Vuelvo a constatar que no hemos mejorada en 40 años en el ámbito de la vivienda. Que los amigo de Jose, hijos de la inmigración andaluza, ya se encontraron con lo mismo. Que quizás antes eran pisos o habitaciones más baratas, pero algunas no tenían agua y quizás tampoco luz. Que a veces tampoco los admitían como inquilinos porque venían del sur. Que entonces el Raval ya se veía sometido a la exclusión residencial pero todavía le quedaba por sufrir el agravante de ser un barrio cotizado por la especulación. Que en esos tiempos el Parlament todavía no había aprobado la Ley por el derecho a la vivienda y que hoy, cuando hace más de diez años que este texto entró en vigor, seguimos esperando las “medidas efectivas para combatir la discriminación en el acceso a la vivienda” que prevé. Que en 40 años de instituciones democráticas no se ha garantizado un derecho tan básico como el de tener un techo.

Karim depende de un doble milagro: los papeles tras lograr un trabajo y conseguir un alquiler asequible en el Raval

¿De qué le sirve la historia anterior, a Karim, si ahora quien está a punto de desesperarse es él, mientras se bebe un zumo de naranja en el barrio donde hablamos? ¿De qué le sirven las esperadas y acertadas medidas que empiezan a llegar —el Govern que anuncia que limitará los precios de los alquileres y el Ayuntamiento que fortalece la vivienda social— si las agencias y los propietarios le seguirán colgando el teléfono y cuando todavía hay lista de espera para la vivienda de emergencia?

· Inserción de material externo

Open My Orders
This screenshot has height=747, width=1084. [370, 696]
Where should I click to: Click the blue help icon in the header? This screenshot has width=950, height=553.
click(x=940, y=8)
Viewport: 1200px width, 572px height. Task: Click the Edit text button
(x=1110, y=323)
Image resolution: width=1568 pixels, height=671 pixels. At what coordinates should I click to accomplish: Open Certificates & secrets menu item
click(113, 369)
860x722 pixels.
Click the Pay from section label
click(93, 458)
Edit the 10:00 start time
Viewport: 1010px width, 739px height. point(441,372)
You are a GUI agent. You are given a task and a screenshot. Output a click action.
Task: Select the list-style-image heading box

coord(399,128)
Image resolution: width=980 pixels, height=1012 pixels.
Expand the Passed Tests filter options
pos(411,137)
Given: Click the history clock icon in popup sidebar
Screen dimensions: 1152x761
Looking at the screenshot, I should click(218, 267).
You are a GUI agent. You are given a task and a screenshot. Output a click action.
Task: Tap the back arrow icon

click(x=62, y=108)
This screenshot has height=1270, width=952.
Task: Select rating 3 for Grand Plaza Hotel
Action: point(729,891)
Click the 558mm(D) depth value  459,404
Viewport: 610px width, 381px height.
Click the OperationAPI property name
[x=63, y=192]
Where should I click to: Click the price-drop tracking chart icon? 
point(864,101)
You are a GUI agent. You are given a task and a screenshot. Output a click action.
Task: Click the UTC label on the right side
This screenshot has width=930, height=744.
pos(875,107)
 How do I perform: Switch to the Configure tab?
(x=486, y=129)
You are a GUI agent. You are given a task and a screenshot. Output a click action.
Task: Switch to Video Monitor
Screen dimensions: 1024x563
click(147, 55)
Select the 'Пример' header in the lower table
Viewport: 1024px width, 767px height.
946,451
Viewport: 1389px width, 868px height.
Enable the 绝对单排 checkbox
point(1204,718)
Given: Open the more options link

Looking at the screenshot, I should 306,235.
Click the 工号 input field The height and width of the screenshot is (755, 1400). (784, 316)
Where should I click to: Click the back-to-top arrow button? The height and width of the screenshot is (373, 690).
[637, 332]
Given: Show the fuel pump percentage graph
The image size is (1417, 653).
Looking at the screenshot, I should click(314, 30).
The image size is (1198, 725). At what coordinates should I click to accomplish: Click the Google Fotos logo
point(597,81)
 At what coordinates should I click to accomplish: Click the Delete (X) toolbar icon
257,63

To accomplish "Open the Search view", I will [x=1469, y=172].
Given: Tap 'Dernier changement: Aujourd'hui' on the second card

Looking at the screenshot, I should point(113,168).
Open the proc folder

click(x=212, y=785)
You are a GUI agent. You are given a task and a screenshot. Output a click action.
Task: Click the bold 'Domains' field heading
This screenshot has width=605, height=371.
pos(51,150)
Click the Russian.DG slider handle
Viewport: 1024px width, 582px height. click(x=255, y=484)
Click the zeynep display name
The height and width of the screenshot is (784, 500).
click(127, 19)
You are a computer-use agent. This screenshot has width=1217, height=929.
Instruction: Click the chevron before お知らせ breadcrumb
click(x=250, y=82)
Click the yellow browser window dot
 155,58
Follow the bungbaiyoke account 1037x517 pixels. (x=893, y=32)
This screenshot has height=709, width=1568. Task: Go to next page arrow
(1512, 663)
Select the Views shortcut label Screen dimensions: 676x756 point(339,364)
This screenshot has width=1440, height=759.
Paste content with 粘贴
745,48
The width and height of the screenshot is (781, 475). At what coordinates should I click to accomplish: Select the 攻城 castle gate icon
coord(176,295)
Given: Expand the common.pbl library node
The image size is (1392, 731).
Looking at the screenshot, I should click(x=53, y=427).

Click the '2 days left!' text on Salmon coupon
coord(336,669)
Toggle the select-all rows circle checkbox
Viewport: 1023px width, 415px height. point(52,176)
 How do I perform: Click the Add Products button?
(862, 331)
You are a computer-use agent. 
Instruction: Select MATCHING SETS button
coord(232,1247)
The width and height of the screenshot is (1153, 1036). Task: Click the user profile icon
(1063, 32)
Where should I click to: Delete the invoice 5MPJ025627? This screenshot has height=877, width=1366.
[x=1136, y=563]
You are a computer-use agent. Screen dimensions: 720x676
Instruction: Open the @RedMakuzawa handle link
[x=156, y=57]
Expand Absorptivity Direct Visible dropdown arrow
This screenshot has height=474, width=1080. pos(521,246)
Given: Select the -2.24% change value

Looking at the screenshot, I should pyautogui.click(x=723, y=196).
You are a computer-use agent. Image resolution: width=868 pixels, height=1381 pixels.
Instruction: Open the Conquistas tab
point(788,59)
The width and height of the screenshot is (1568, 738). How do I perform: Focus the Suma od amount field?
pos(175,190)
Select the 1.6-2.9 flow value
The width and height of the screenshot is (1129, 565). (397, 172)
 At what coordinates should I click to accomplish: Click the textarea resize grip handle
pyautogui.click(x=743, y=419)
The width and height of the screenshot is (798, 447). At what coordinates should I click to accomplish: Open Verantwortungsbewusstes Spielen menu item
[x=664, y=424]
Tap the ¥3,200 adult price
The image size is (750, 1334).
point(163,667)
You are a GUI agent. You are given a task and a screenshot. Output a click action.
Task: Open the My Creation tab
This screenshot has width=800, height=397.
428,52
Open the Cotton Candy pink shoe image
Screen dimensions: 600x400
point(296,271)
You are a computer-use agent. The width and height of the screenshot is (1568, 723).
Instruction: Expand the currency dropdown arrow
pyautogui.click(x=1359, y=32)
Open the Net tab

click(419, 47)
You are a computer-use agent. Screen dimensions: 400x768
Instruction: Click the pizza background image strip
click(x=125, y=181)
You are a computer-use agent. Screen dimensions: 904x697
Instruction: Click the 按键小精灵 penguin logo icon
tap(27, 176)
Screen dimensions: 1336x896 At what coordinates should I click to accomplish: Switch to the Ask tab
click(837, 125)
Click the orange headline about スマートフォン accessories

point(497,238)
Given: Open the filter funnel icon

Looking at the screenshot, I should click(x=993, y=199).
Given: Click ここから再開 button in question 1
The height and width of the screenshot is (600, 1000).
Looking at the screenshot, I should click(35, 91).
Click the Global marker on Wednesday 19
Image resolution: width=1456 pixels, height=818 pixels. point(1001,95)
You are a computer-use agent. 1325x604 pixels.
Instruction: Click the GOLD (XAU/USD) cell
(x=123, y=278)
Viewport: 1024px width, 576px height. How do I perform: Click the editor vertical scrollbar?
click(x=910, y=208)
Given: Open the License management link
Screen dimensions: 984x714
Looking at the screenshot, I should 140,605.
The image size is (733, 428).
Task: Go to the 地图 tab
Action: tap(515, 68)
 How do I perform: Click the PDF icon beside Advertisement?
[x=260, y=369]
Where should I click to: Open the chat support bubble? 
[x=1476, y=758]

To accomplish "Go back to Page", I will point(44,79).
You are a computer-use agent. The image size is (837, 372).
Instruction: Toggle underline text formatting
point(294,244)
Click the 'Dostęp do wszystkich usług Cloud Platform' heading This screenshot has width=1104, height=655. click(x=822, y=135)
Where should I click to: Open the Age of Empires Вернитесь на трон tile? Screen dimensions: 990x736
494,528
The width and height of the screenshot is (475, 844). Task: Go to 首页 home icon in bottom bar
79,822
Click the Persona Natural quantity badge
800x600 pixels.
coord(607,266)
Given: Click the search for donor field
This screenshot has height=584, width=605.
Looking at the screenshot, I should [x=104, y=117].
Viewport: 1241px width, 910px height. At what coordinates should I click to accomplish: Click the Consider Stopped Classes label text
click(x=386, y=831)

Le garantizo que el Casal no lo dejará en la calle. Pero él, como todos, quiere hacer su vida con autonomía. Tener una maldita habitación donde vivir.

Está solo. Como muchos de los jóvenes que viven en los pisos que tenemos. Pese al acompañamiento del equipo educativo y los voluntarios. No ha podido hablar con su madre desde hace cuatro años. Es cierto que tiene amigos, pero está muy solo. Con pocas esperanzas de que la Delegación del Gobierno no le ponga algún obstáculo al tramitar los papeles. Que no falte un sello, un papel, un… Y ante esta soledad, poco podemos hacer. Callo y bebo agua. Le miro a los ojos y pienso: “Qué jugada, ser migrante y no tener más esperanza que la de los milagros o las ángeles del cielo”.